On February 6, 2013, the U.S. Department of Labor ("DOL") issued a revised set of regulations interpreting the Family and Medical Leave Act ("FMLA"), the federal law granting eligible employees a right to take leaves of absence for certain family and medical reasons. After the DOL issued its last revisions to the FMLA regulations in 2008, Congress amended the FMLA to change the provisions relating to military family leave and to add provisions granting leave rights to airline flight crews who, because of the nature of their employment, often had not qualified for FMLA leave. The new revisions to the FMLA regulations are designed primarily to implement these statutory changes.
The Revised FMLA Regulations
The FMLA grants eligible employees the right to take up to 12 weeks of leave in a 12-month period because of "qualifying exigencies" relating to the military service of an employee's parent, child or spouse. Originally, this provision applied only to military service in the National Guard or a reserve unit of the armed forces, but a 2009 statutory amendment expanded this provision to cover service in the regular armed forces as well, while restricting its scope to military service involving deployment to a foreign country. The revised regulations incorporate these changes and define "deployment to a foreign country" to include deployment to international waters. The revised regulations also make certain changes to the list of qualifying exigencies for which leave may be taken. For example, they expand the amount of time available for leaves taken by an employee in connection with a service member's rest and recuperation leave from five days to 15 days and add a new type of qualifying exigency – care for the parent of a service member when the parent is incapable of self-care.
The FMLA also grants eligible employees the right to take up to 26 weeks of leave during a single 12-month period to care for a member of the armed forces with a service-related serious injury or illness. In 2009, Congress amended this provision to add leave rights to care for veterans undergoing treatment, recuperation or therapy for a serious injury or illness (as defined by the DOL) related to military service and to expand the concept of "serious injury or illness" to cover pre-existing conditions aggravated during active military duty as well as conditions originally incurred during active duty. The revised FMLA regulations incorporate these changes and define a veteran's serious injury or illness for the first time. The DOL takes the position that the statutory provision authorizing FMLA leave to care for a veteran with a serious injury or illness does not become effective until the March 8, 2013 effective date of the new regulatory revisions defining a veteran's serious injury or illness. Therefore, the DOL asserts that any leave an employer may have granted to an employee to care for a veteran with a service-related serious injury or illness between the enactment of the statutory amendments on October 28, 2009 and the March 8, 2013 effective date of the new regulations does not constitute FMLA leave and cannot be counted against an employee's leave entitlements under the FMLA.

=-=-=-=-=

• [To do]
(a) According to the passage on the revised FMLA regulations, when did the U.S. Department of Labor issue the revised set of regulations?
(b) Reproduce the part of the passage on the revised FMLA regulations starting at "On February 6, 2013, the" and ending at "these statutory changes.".

=-=-=-=-=

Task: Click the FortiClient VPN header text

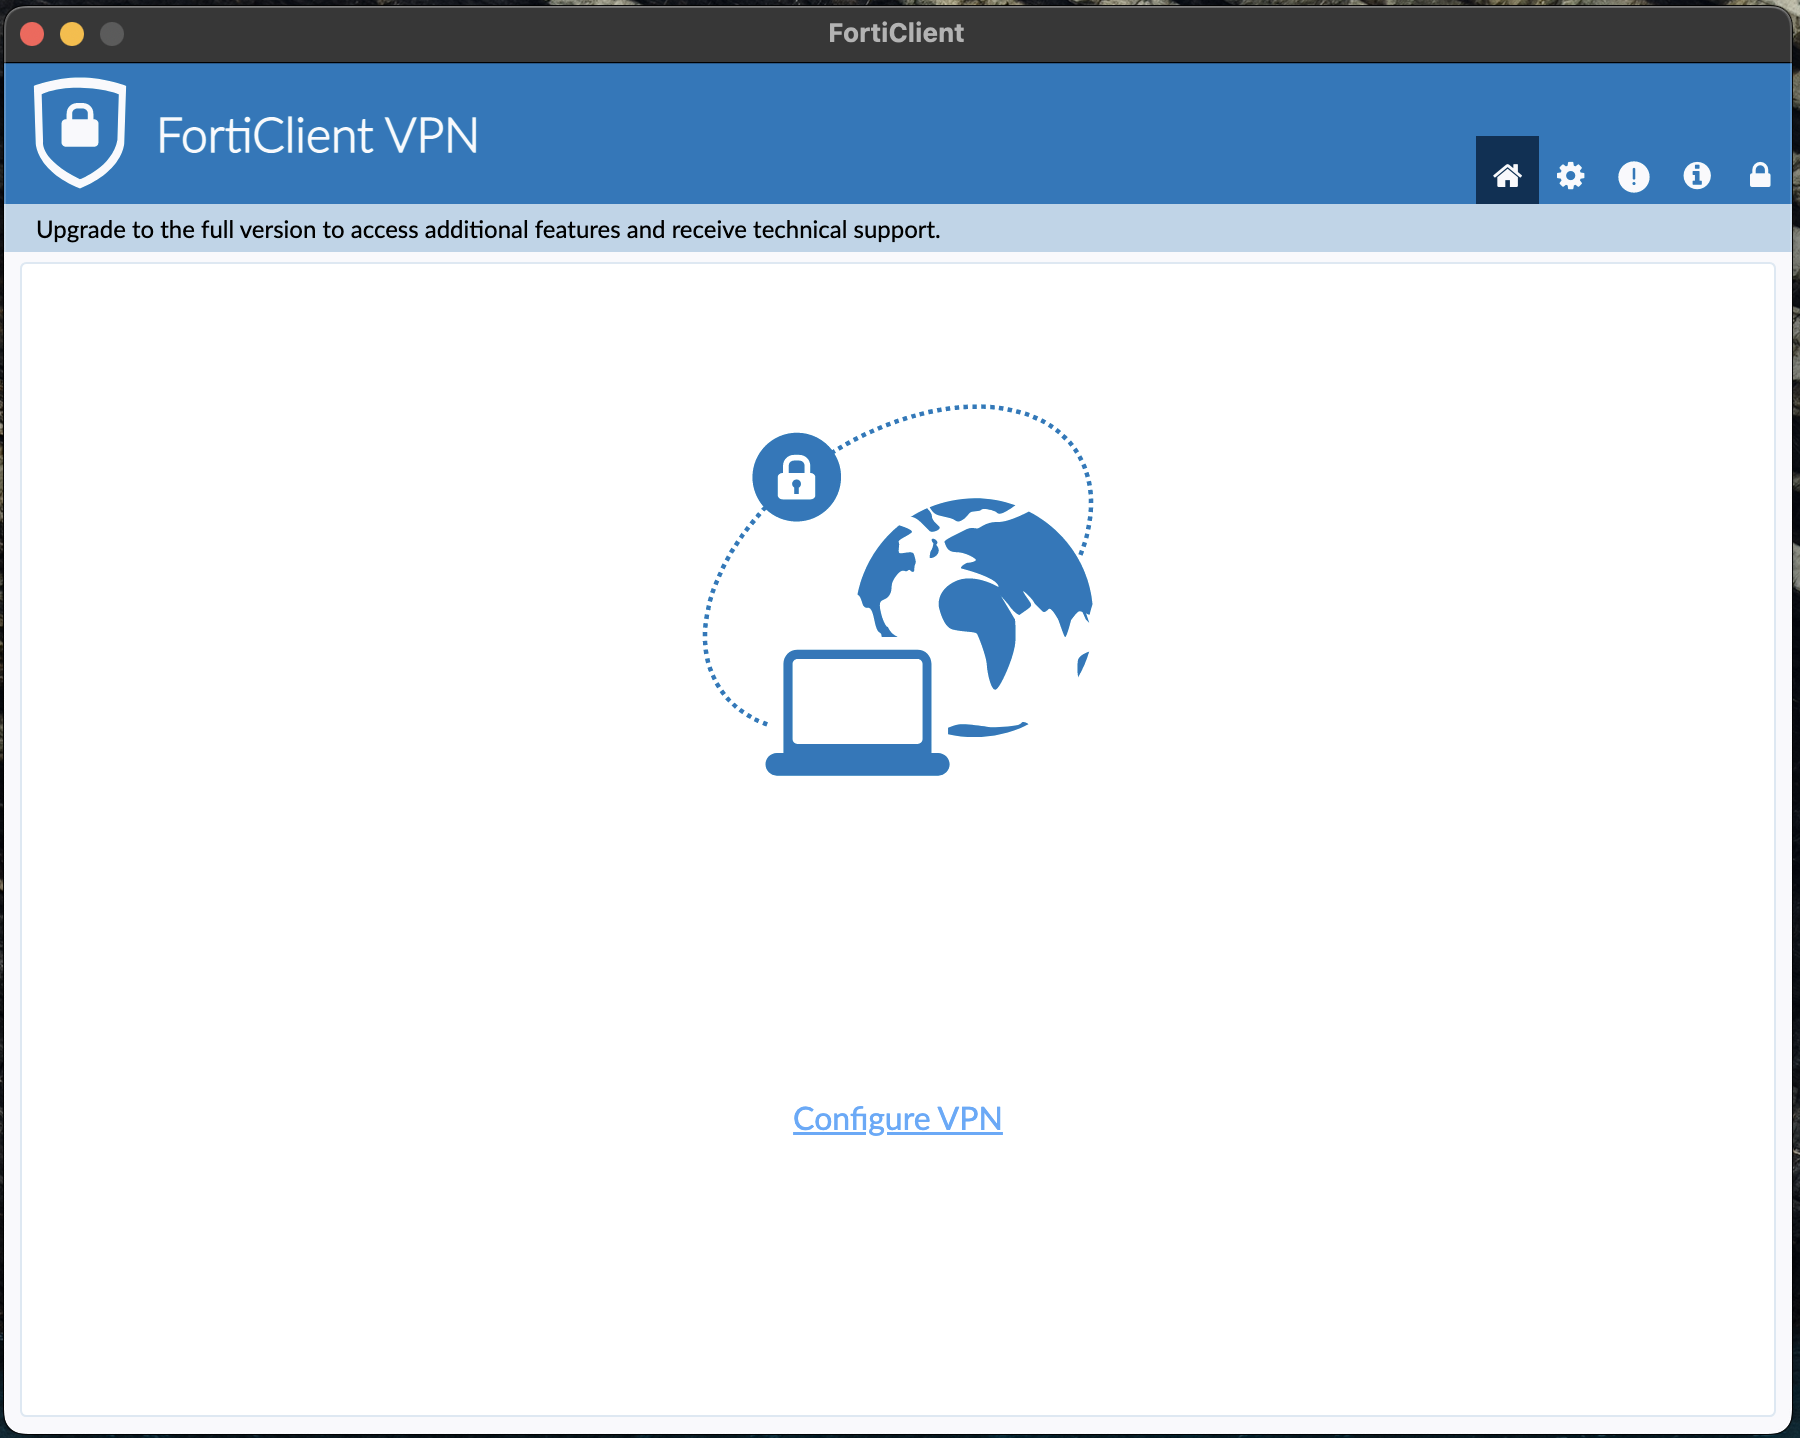Action: (x=317, y=136)
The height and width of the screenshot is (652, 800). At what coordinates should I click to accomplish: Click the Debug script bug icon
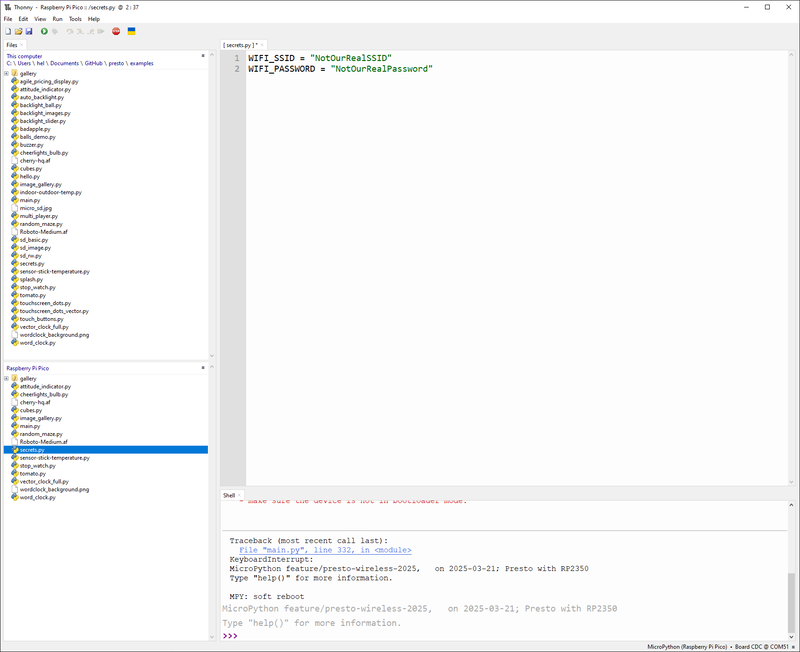coord(56,32)
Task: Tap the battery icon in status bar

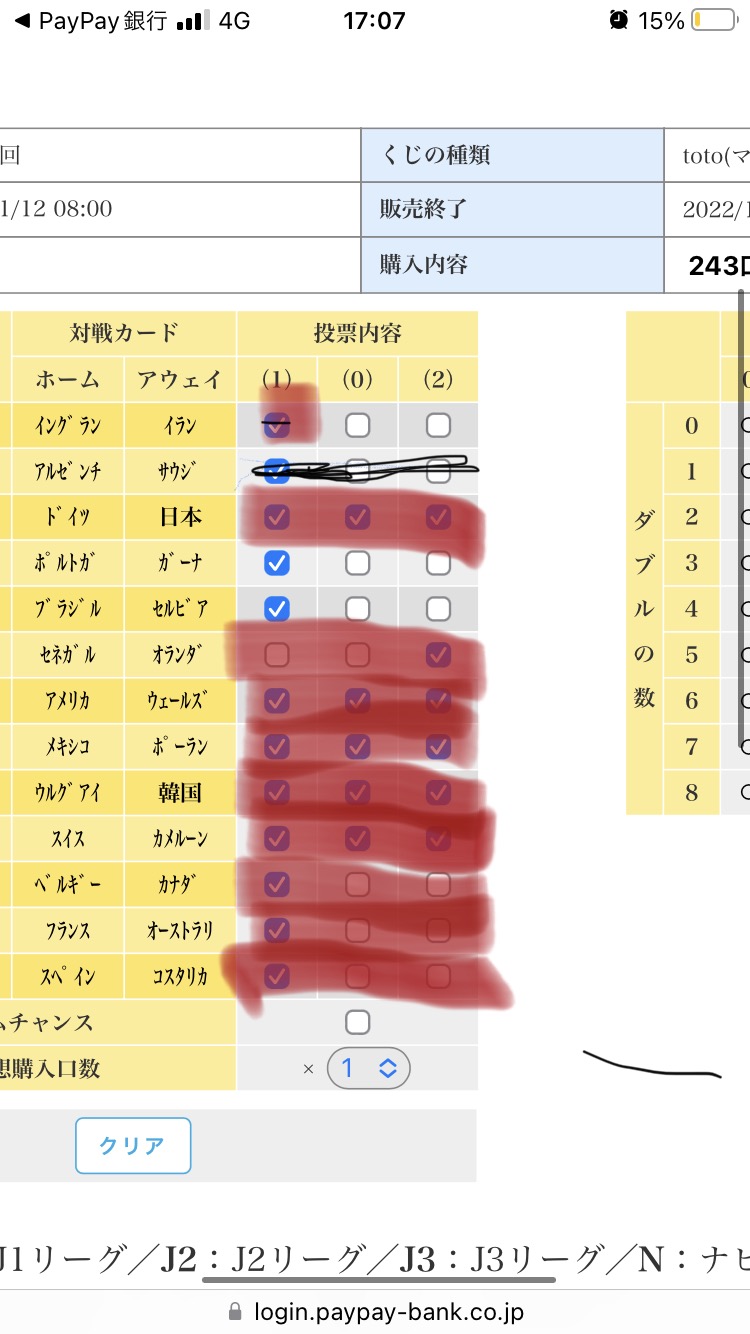Action: 713,20
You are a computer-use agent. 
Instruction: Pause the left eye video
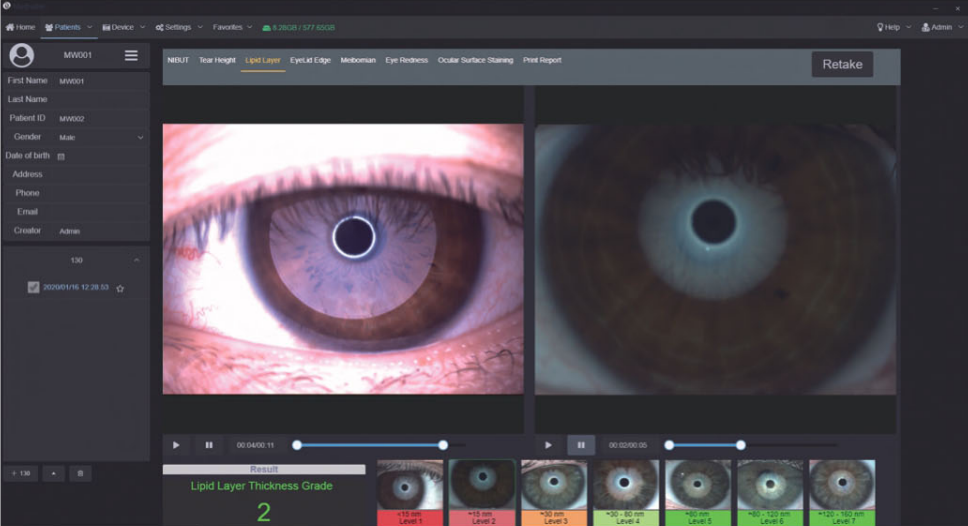coord(209,445)
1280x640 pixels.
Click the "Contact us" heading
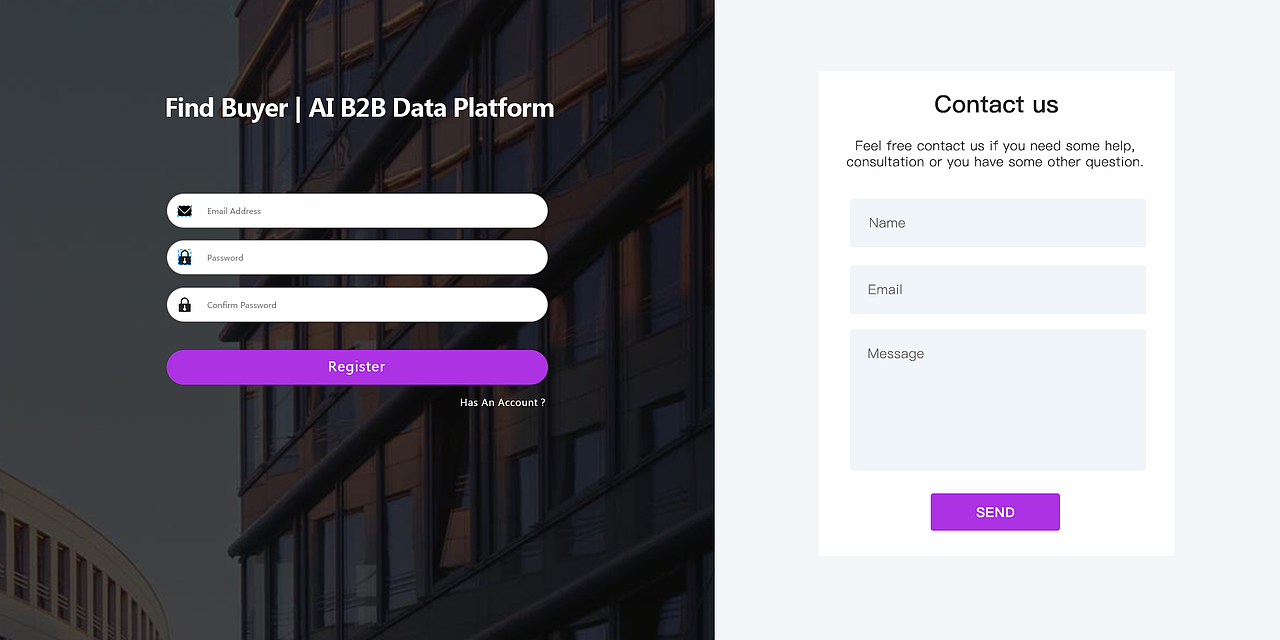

=-=-=-=-=

• [Answers by task]
(a) February 6, 2013

(b)
On February 6, 2013, the U.S. Department of Labor ("DOL") issued a revised set of regulations interpreting the Family and Medical Leave Act ("FMLA"), the federal law granting eligible employees a right to take leaves of absence for certain family and medical reasons. After the DOL issued its last revisions to the FMLA regulations in 2008, Congress amended the FMLA to change the provisions relating to military family leave and to add provisions granting leave rights to airline flight crews who, because of the nature of their employment, often had not qualified for FMLA leave. The new revisions to the FMLA regulations are designed primarily to implement these statutory changes.